* DOCUMENT EXTRACT *

I want to talk about INTENTIONS vs EXPECTATIONS.
On the surface, these may not seem like two opposing ideas–or even two related ideas but they are indeed connected.
For most of my life, I’ve been a holder of expectations. I’d paint a mental picture of the way an event “should” play out, or what I what I imagined I’d accomplish, or worse: how others will react or speak to me.
If you do this currently, I see you and it is totally understandable to want to be prepared and have a plan but actions are not quite as predictable as we might imagine, especially when we are talking about the actions of others. For me, holding expectations only led me to: disappointment, frustration, anger, stress, anxiety, and unhappiness. Why? Because expectations are not reality. They are movies made up in our minds.
What is real are intentions.
Intentions, put plainly, are ways of being. In my experience, I consider intentions to be 1) pertaining to myself and 2) action-oriented. They remove the “wants” or “shoulds” from others and outside events and return my power to me.
My process of intention-setting can take place at the start of my day but, most often, it happens when I feel dis-ease creep up on me. The kind of intentions I like to set are focused on me being the best me I can be–i.e. being kind, loving, peaceful, forgiving, etc. I also set intentions to release. I can get frustrated and tense very easily, so much so that, historically, physical body pain develops even before I realize my own emotions! Although, I’m working on changing that and, the more I connect to my inner self, the easier it gets.
Start connecting the dots.
Anyway, throughout my day, I began taking note of the moments I’d feel the frustration, anxiety, or whatever negative emotion occurs. I then began to see how I was dealing with it. I would not talk about my stressors, I’d bottle them up, bite my tongue, and let the discomfort manifest in my body. I’d clench my hands and feet, scrunch up my shoulders, and stagnate my precious breath.

(Stored items)
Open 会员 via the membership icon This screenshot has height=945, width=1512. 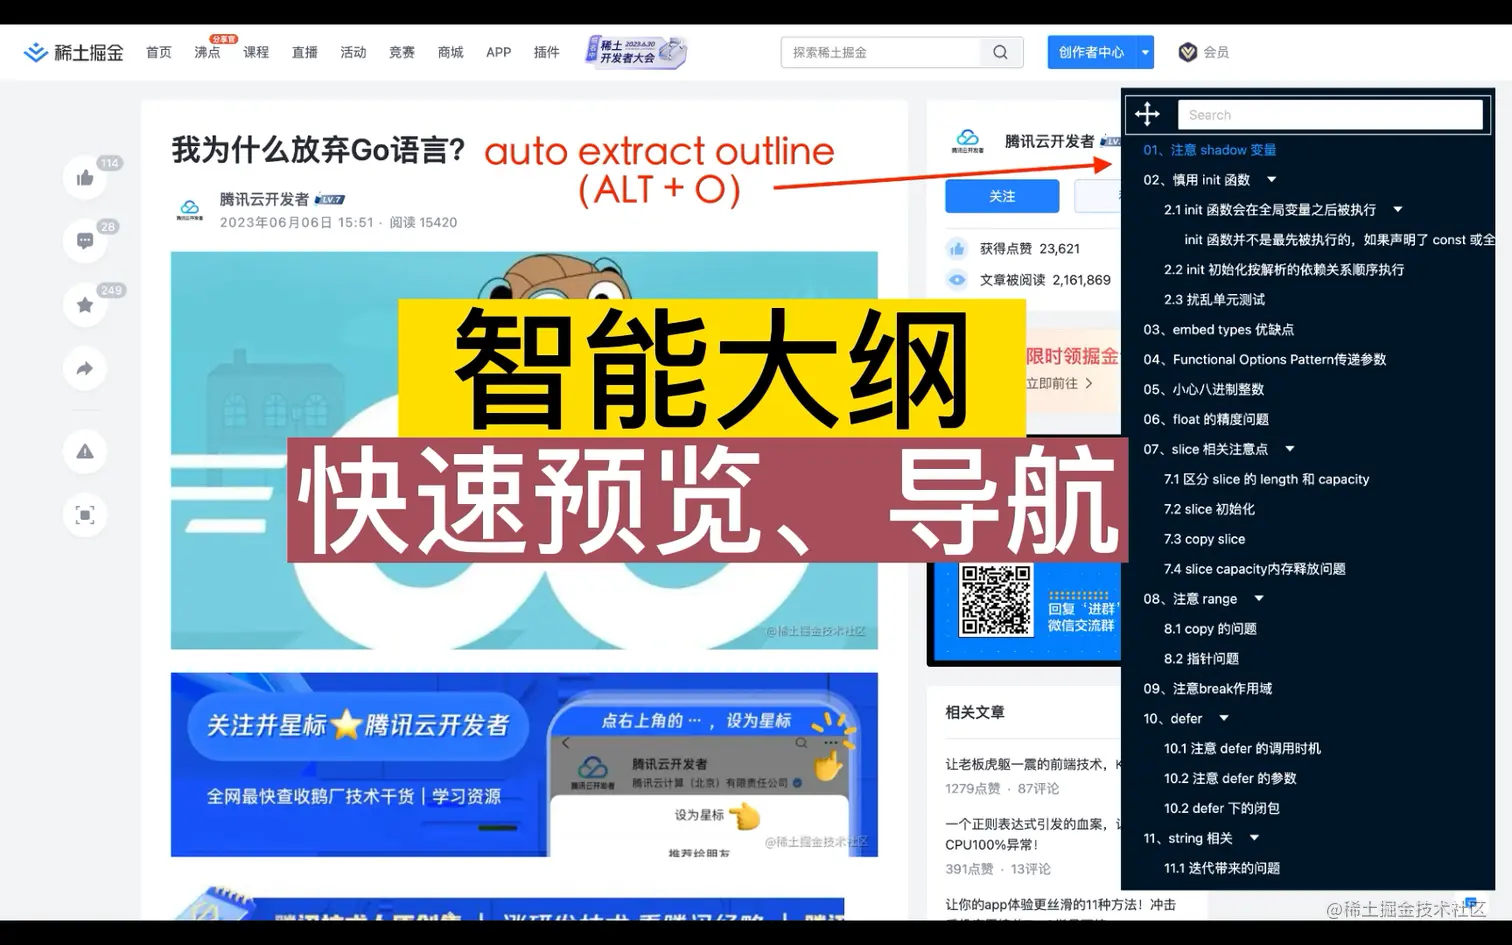click(x=1188, y=52)
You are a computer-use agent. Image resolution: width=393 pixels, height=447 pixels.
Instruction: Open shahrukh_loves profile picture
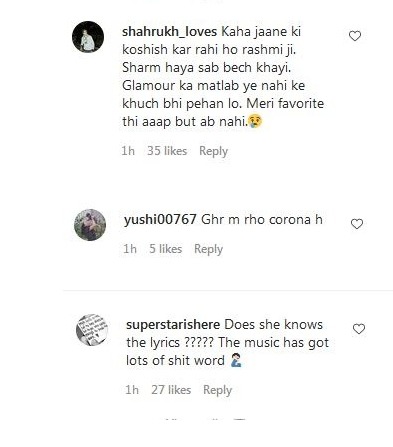click(88, 37)
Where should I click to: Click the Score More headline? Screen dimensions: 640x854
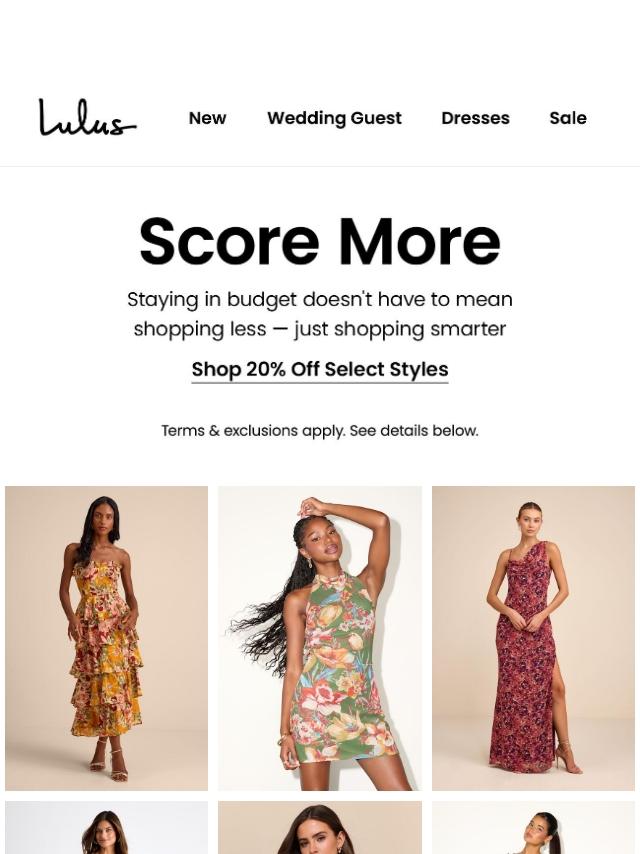320,241
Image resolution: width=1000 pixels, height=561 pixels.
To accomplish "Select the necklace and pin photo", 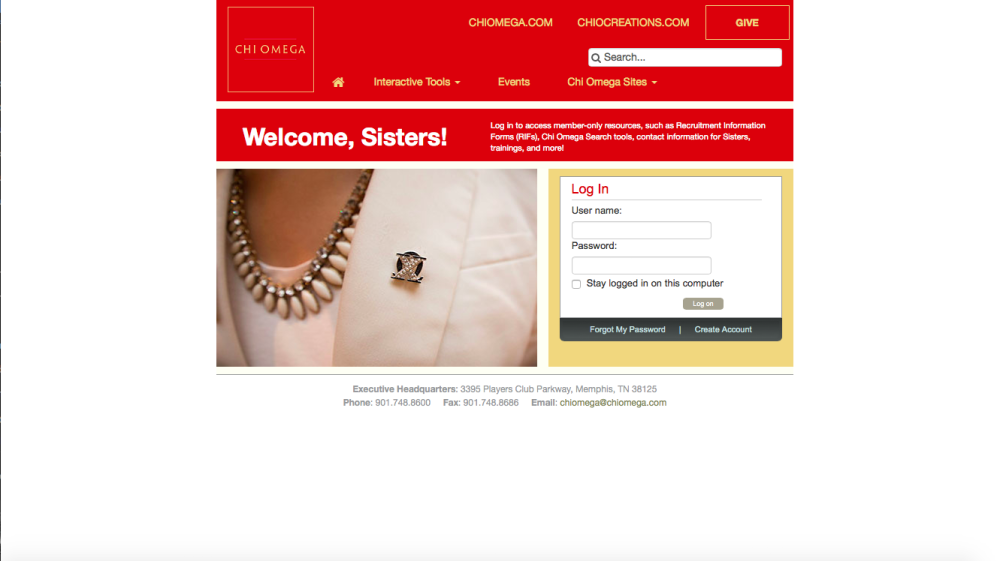I will (376, 268).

* EXERCISES *
[1] Copy word for word the part of the piece on intentions versus expectations starting at "Start connecting the" and ending at "my precious breath.".
[2] Take the piece on intentions versus expectations further, picking up right after its last sentence.

* SET OF ANSWERS *
[1]
Start connecting the dots.
Anyway, throughout my day, I began taking note of the moments I’d feel the frustration, anxiety, or whatever negative emotion occurs. I then began to see how I was dealing with it. I would not talk about my stressors, I’d bottle them up, bite my tongue, and let the discomfort manifest in my body. I’d clench my hands and feet, scrunch up my shoulders, and stagnate my precious breath.

[2]
You may experience different physical symptoms than I named when you experience stressful situations. The thing to pay attention to is what is causing the discomfort. Once you can pinpoint it, then you can start to remedy the situation by speaking up, taking action, or simply releasing expectations of how things should be and focusing on change within.
Let me word this another way. During an oracle card pull, I was shown that I’ve been longing for something. For belonging. Though, to just sit and wish for the connection I desire does not help anything. I have to create what I want to have instead of waiting for it to come. Applying this principle, I have to set intentions for how I want to be (what I choose to see, focus on, and create) and let go of expectations that what I want will come to me. Change doesn’t start outside, it starts within.
Breakdown:
- Notice where you feel discomfort
- Pay attention to what triggers that feeling
- What about the person, situation, or thing is irritating?
- Can you change it?
- Yes – take action!
- No – change your mind!
- Set intentions to be truthful with yourself
Toss expectations to the wind! We don’t need them anymore. What is beneficial and productive is holding intentions for ourselves. What expectation can you reframe into an intention?
Change doesn’t start outside, it starts within.